Published on January 5th, 2023

by Craig Leweck, Scuttlebutt Sailing News
It is hard to tell if people are more reckless today than in the past. The immense availability of news now exposes any misstep, while the vast tools for rescue may encourage that step, even justify it. However, it is evident that with all the progress we enjoy, self-reliance and personal responsibility isn’t what it used to be.

This observation comes from George Day in the Cruising Compass:

In the last month, there have been four dramatic Coast Guard rescues of sailors who got into trouble miles off the North American coast. We carry these stories in Cruising Compass because they are news, and they can be cautionary tales. Yet, we have to wonder about the wisdom of amateur cruising sailors heading offshore in December in the North Atlantic and North Pacific in relatively small boats.

Certainly, it is their choice, but by making what looks to me like reckless decisions, they put the lives of Coast Guard helicopter and cutter crews in danger; plus, the rescues cost taxpayers a bundle. I wouldn’t be in favor of mandatory boat inspections by the Coast Guard before a crew heads offshore as New Zealand tried some years ago.

Instead, I think we need to look at ourselves, the cruising and blue water community, in the mirror; we should speak up when someone in our community announces plans to do something reckless. Sailing and cruising has always had mentors with experience who bring new sailors along. But perhaps in the age of COVID and YouTube, that mentoring process has broken down.

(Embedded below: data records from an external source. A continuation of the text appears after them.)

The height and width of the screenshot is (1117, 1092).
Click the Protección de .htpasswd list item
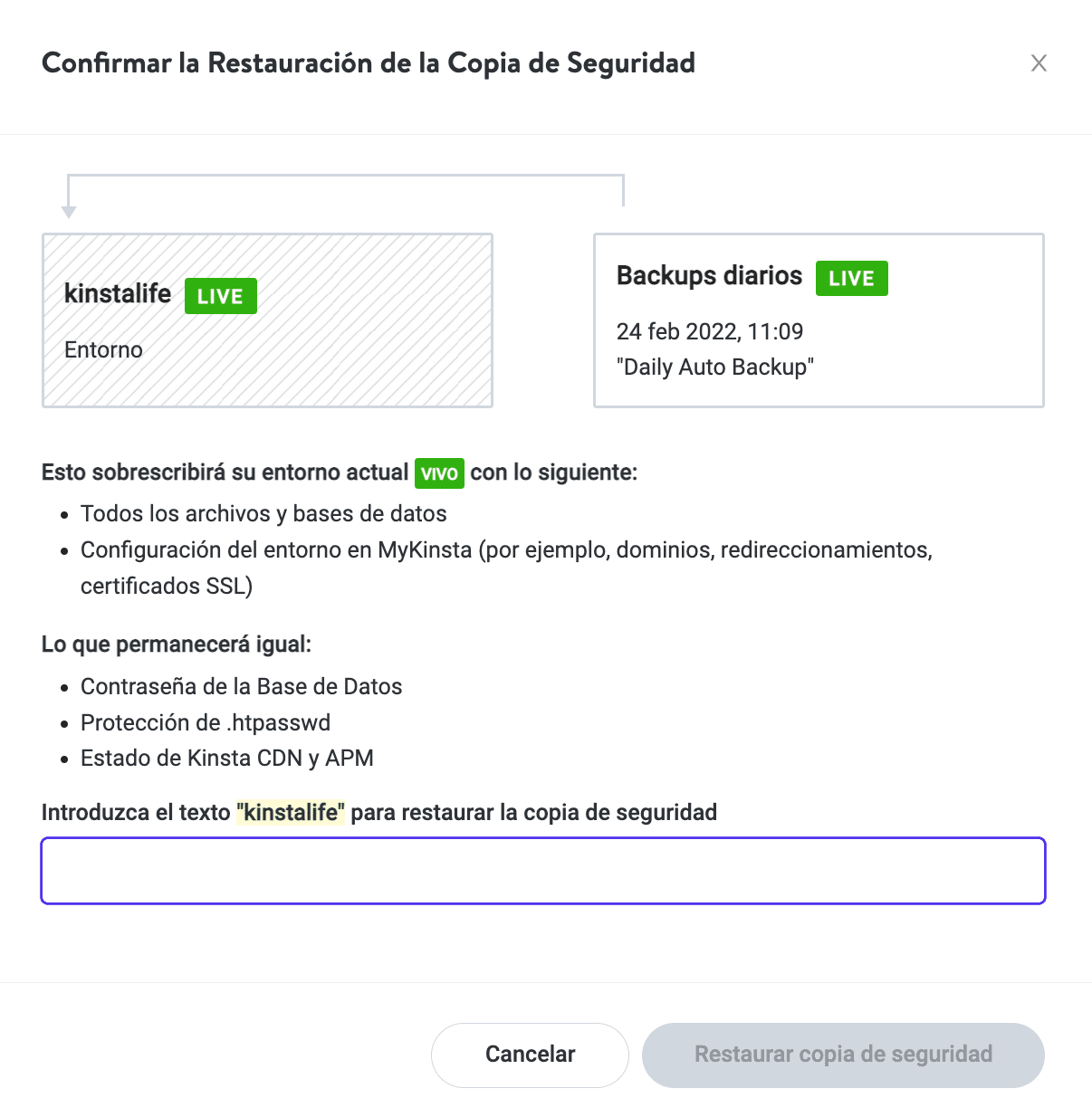tap(206, 722)
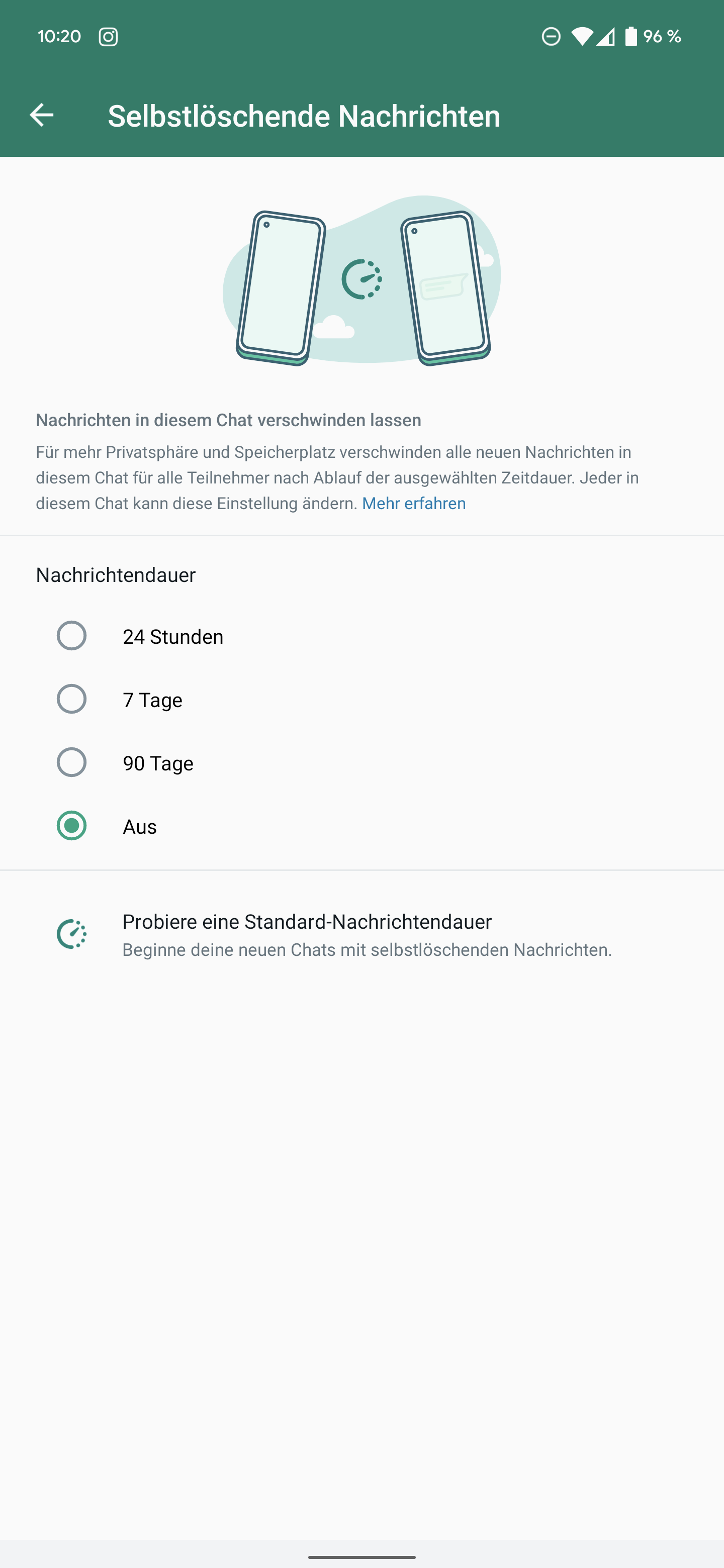Tap the timer icon beside Standard-Nachrichtendauer
724x1568 pixels.
tap(72, 934)
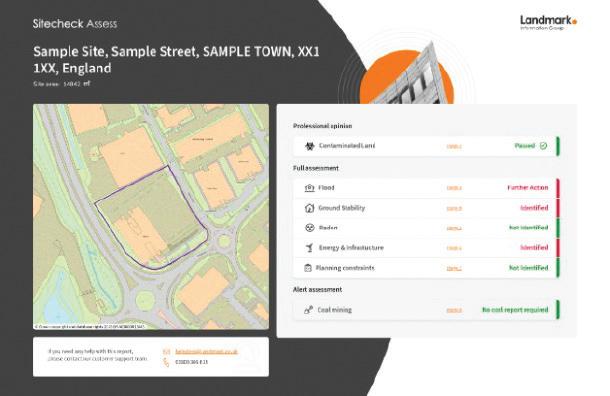Viewport: 610px width, 396px height.
Task: Click the Coal mining icon
Action: pyautogui.click(x=309, y=310)
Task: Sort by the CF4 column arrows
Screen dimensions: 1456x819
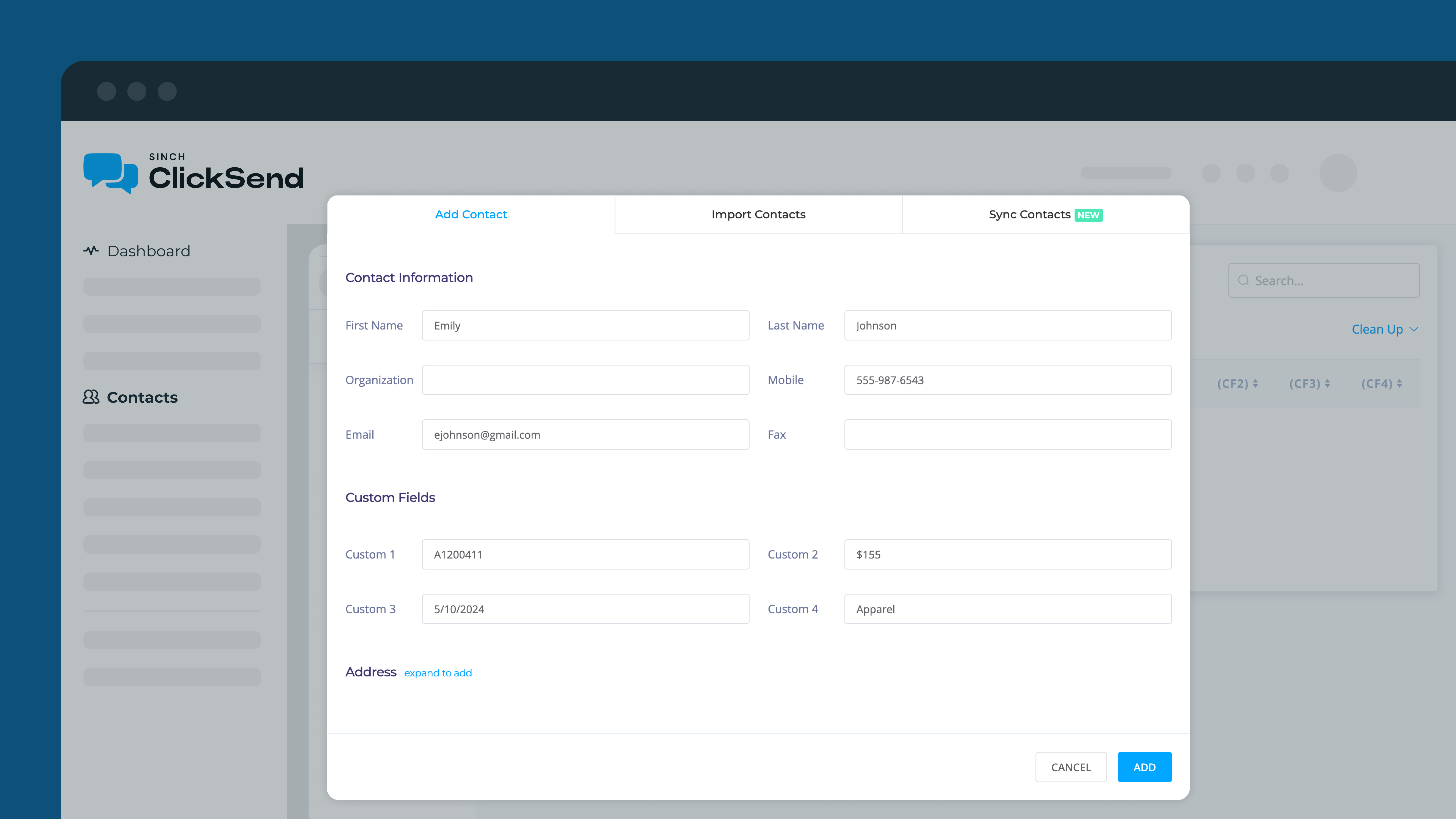Action: point(1399,384)
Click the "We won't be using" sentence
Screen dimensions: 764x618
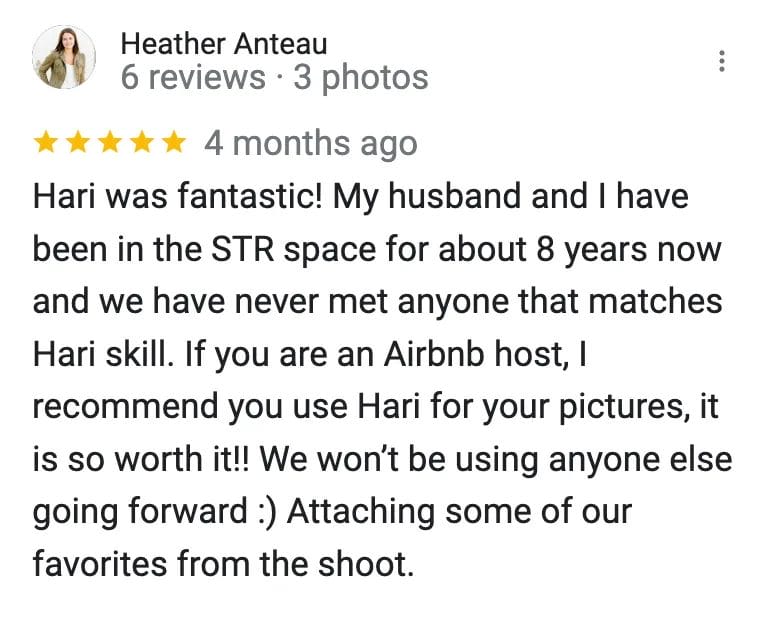coord(399,460)
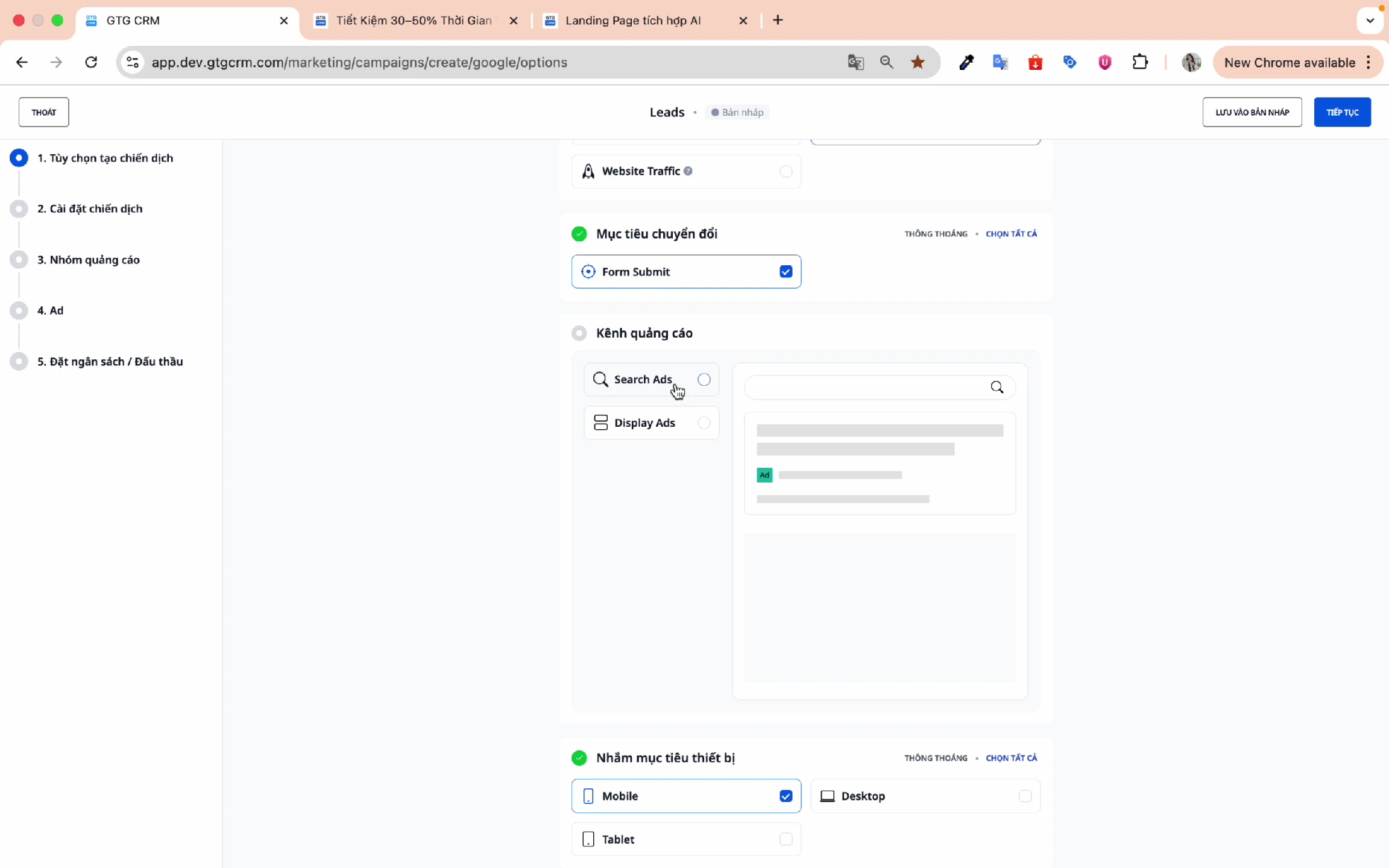Open the Chrome three-dot menu
The image size is (1389, 868).
tap(1369, 63)
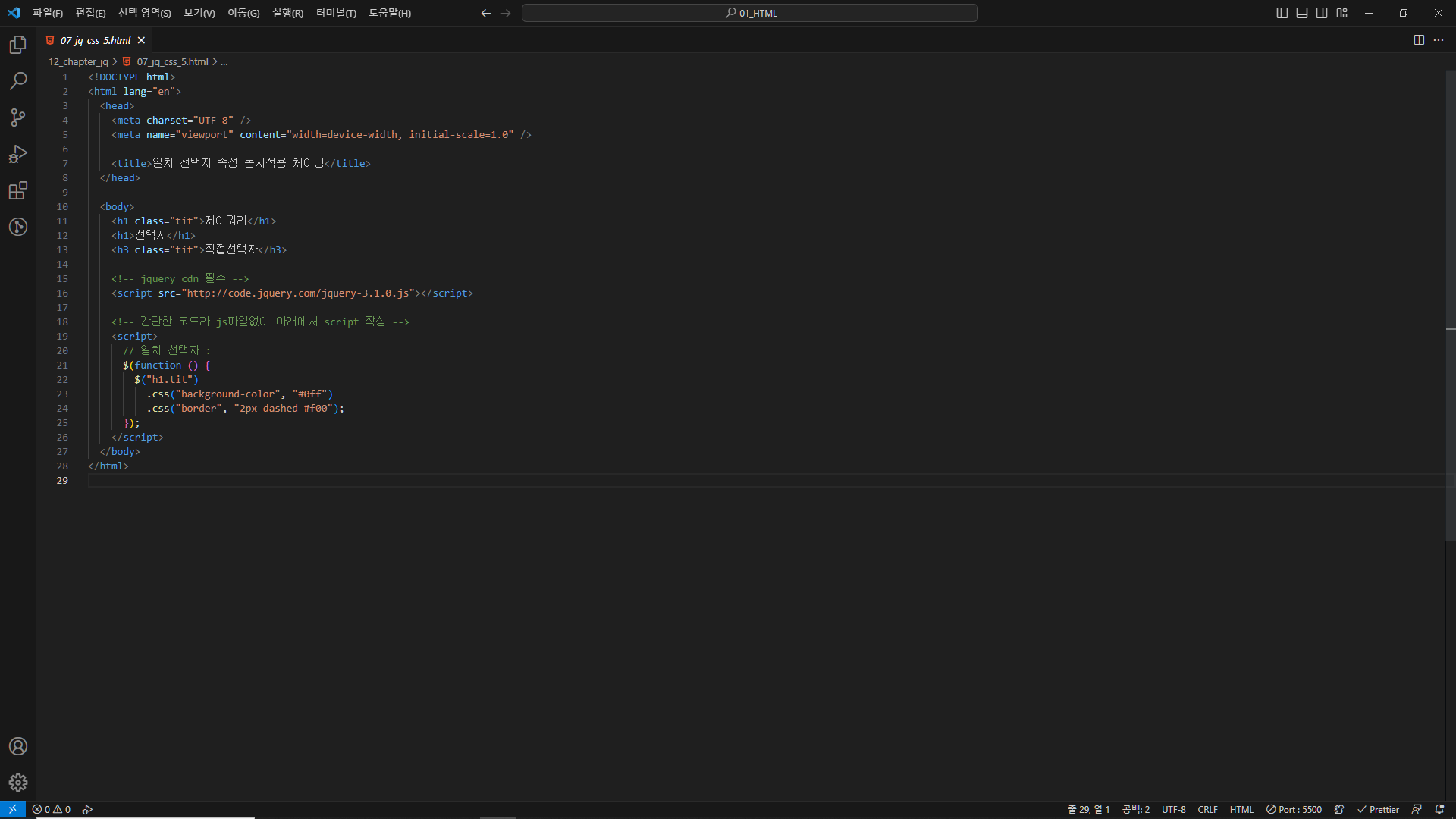
Task: Open the Extensions view icon
Action: click(x=18, y=190)
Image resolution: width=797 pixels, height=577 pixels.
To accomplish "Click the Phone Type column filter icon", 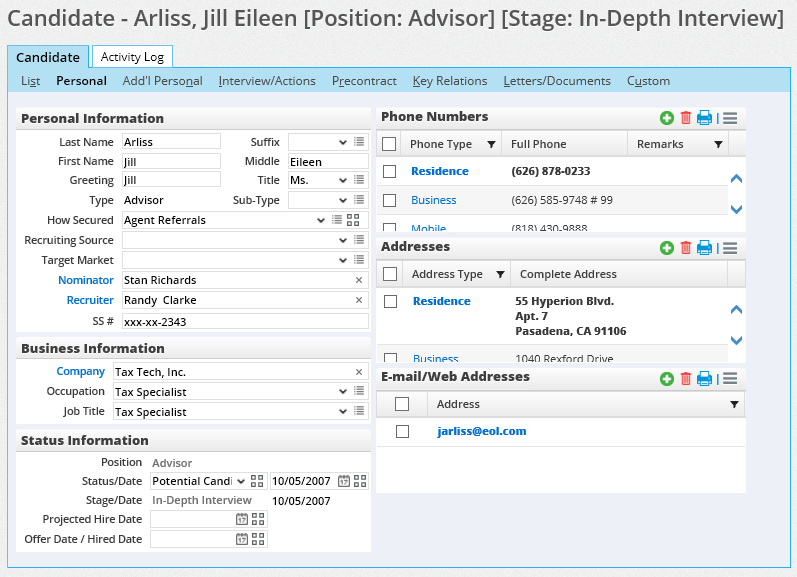I will (x=490, y=145).
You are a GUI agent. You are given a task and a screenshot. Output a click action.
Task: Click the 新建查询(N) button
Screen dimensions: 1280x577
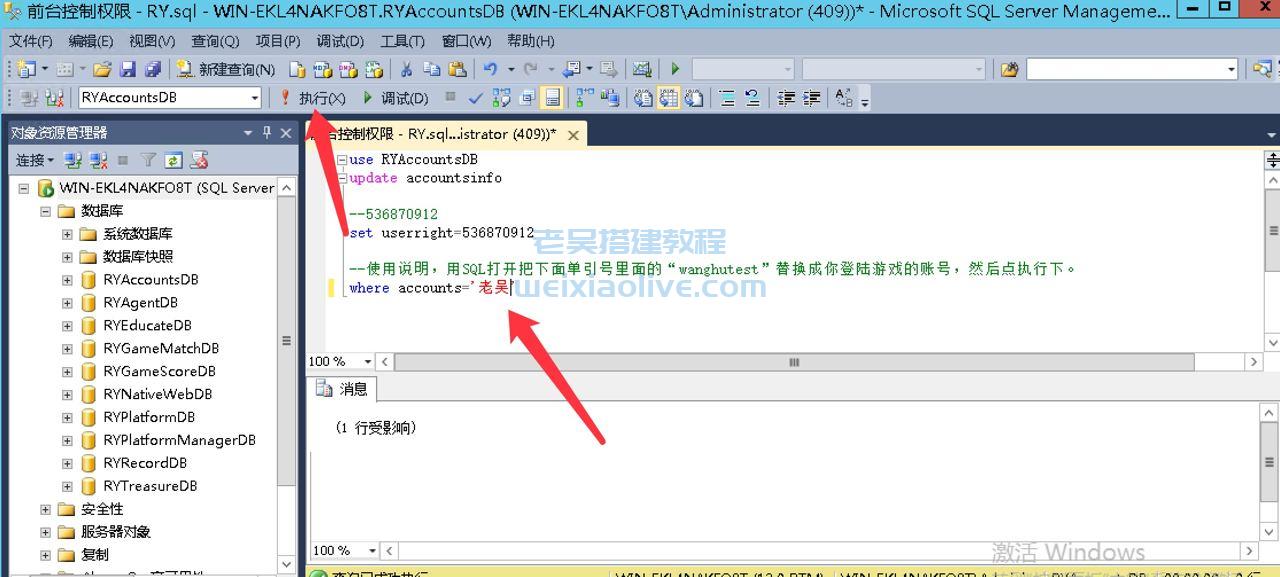coord(227,69)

Safe sailing and seamanlike passage making is no accident. It depends upon the three Ps: planning, preparation and practice. Every sailor who buys a cruising boat with ambitions to sail offshore should know this.

The understandable rebuttal is how rescue services train for these moments, so the expense is mute and better served on people in need. However, is this money being spent because the next Darwin Award recipient is around the corner? It is immensely gratifying for there to be an international network of support… they just shouldn’t be part of the equation for going to sea.